Indeed, having eaten in one scant meal all the meat we had found heart to take from the injured men, we again suffered a famine, this time of three days' duration. It was then, for the first and only time during all our privations, that one of the men murmured openly. So evident was it that his outcry had been wrung from him by anguish and despair that the Lieutenant, instead of shooting him down in his tracks in accordance with the usual rigor of military discipline, chose to pretend that he had not heard the mutinous words. A few hours later we were the second time saved from starvation by a fortunate kill of buffalo, and it was then, after we had feasted to repletion around a roaring camp-fire, that Pike called the mutineer before him and reproved the repentant man for his conduct.

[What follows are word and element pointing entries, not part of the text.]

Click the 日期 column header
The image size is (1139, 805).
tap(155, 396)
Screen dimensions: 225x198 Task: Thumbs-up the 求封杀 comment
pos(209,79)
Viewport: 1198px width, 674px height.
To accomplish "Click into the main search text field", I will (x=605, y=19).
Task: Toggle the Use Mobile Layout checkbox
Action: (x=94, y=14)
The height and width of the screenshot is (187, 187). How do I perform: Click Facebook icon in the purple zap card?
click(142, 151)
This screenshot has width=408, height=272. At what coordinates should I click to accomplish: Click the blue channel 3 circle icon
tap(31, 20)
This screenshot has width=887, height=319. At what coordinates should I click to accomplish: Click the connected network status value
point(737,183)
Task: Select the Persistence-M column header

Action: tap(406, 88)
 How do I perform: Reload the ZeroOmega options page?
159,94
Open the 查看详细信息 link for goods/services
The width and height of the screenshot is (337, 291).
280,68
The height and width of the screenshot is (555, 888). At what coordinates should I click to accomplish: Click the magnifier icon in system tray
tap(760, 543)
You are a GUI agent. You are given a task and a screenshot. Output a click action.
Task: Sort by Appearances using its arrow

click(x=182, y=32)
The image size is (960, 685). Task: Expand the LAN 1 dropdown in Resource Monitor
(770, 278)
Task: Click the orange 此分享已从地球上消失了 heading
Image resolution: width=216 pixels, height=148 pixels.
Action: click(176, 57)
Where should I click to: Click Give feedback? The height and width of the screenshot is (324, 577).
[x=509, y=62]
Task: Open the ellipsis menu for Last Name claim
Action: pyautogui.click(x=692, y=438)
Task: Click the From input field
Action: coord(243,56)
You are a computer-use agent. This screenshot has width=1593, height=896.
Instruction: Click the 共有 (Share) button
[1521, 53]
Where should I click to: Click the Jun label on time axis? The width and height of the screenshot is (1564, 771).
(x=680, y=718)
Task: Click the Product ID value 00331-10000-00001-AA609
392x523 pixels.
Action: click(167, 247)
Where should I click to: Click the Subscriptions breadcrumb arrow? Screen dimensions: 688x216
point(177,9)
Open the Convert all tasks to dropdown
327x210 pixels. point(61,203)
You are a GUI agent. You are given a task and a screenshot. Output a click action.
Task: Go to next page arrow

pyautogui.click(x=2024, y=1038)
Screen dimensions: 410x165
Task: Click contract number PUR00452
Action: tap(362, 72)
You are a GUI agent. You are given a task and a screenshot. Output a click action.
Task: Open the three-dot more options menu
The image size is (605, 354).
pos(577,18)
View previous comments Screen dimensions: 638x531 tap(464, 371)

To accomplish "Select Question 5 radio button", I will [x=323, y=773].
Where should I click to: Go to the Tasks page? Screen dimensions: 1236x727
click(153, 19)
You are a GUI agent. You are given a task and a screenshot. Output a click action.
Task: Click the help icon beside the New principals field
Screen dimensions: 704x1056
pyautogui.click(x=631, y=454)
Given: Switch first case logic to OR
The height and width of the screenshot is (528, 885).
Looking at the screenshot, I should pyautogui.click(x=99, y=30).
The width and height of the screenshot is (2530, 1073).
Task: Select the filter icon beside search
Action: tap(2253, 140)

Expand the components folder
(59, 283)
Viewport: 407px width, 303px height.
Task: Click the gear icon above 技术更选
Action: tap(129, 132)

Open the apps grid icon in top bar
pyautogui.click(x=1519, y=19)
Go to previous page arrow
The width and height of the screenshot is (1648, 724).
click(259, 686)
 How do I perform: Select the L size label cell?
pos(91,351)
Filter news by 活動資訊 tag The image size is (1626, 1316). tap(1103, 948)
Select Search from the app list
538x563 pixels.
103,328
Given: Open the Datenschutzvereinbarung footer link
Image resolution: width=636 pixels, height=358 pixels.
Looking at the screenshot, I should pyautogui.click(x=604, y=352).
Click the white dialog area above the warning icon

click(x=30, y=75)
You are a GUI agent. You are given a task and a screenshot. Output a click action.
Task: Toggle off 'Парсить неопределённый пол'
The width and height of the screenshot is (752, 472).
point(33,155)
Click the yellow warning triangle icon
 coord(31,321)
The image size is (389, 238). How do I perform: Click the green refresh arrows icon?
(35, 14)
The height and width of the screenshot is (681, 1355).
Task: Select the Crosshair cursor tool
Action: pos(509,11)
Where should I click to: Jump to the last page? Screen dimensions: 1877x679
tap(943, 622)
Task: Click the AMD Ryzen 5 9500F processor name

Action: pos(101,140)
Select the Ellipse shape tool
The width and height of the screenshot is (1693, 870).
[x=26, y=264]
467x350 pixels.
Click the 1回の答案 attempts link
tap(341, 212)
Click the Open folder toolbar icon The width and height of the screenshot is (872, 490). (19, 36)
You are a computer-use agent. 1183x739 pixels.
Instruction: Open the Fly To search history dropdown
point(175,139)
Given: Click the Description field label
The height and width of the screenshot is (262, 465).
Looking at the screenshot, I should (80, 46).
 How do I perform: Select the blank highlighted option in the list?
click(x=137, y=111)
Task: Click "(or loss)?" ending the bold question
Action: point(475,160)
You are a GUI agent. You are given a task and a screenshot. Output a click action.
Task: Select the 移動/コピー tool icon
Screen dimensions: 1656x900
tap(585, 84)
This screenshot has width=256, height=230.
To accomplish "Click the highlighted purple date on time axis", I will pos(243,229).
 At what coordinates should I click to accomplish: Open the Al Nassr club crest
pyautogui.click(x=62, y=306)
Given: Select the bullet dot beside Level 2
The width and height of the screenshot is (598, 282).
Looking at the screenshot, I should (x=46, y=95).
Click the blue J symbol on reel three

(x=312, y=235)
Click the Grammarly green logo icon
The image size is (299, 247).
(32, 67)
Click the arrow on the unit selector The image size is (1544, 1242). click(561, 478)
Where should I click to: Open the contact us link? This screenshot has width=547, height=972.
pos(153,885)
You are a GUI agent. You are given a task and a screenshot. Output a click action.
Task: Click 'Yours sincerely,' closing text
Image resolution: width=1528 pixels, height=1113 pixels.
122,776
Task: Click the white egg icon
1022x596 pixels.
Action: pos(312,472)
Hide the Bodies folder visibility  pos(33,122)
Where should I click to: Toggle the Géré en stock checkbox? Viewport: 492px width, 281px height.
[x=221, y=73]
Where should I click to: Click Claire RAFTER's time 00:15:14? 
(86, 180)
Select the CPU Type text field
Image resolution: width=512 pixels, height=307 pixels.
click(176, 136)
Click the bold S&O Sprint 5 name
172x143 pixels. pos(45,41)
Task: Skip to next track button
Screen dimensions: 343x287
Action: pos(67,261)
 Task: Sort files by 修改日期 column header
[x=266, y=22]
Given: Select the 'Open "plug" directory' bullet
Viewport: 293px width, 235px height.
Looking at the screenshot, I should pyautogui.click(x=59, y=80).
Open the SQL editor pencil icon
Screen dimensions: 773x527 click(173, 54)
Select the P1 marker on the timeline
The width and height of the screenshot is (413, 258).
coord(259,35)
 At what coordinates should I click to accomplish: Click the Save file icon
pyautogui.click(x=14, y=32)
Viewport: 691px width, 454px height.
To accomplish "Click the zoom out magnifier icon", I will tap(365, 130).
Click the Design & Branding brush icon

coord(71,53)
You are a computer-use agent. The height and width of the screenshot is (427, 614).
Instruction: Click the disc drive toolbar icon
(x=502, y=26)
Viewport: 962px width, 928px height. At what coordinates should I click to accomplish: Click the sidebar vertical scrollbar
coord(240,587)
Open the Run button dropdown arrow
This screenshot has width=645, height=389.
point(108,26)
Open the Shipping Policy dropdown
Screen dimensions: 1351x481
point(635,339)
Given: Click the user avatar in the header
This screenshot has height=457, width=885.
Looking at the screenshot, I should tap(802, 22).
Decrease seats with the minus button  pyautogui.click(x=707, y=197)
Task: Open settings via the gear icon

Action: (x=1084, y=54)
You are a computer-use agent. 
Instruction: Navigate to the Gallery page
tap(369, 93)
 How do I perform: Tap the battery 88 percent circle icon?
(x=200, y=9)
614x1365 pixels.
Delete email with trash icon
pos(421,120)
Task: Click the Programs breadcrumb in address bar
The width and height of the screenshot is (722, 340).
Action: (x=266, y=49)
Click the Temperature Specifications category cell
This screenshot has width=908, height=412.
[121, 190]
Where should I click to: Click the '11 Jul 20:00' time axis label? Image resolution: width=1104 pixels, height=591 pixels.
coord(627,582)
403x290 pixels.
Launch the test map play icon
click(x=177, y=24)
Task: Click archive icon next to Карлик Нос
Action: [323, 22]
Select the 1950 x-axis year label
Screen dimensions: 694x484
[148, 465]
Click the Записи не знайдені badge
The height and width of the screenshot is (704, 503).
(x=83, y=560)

At this camp we left the greater part of the meat of the four buffaloes killed, in the charge of Hugh Menaugh, one of the two men who, aside from Sparks and Dougherty, had suffered the worst from the frost. This time, however, meat being so abundant, we did not fail to take with us on our onward march enough of provisions to last us for several days.
Though recuperated by two days of feasting,—for we had lingered that length of time with Menaugh,—our first march out of his camp proved one of the very hardest we had yet made. We were by now near the top of a high plateau, where the travelling was even more difficult than in the lower valley; yet we could discover no break in the white barrier, which, despite our high altitude, still towered up many hundred feet above us.
It was almost nightfall, and Pike and I—as usual in the lead breaking a way through the drifts for the others—were beginning to look about for a favorable camp-site, when, topping a knoll, we found ourselves staring down upon a little stream whose course ran to the westward.
"Look!" I shouted. "A pass! That brook flows to the mountains—into the mountains!"
"It may twist about again to south and east. We have reached the top of a divide," cautioned Pike.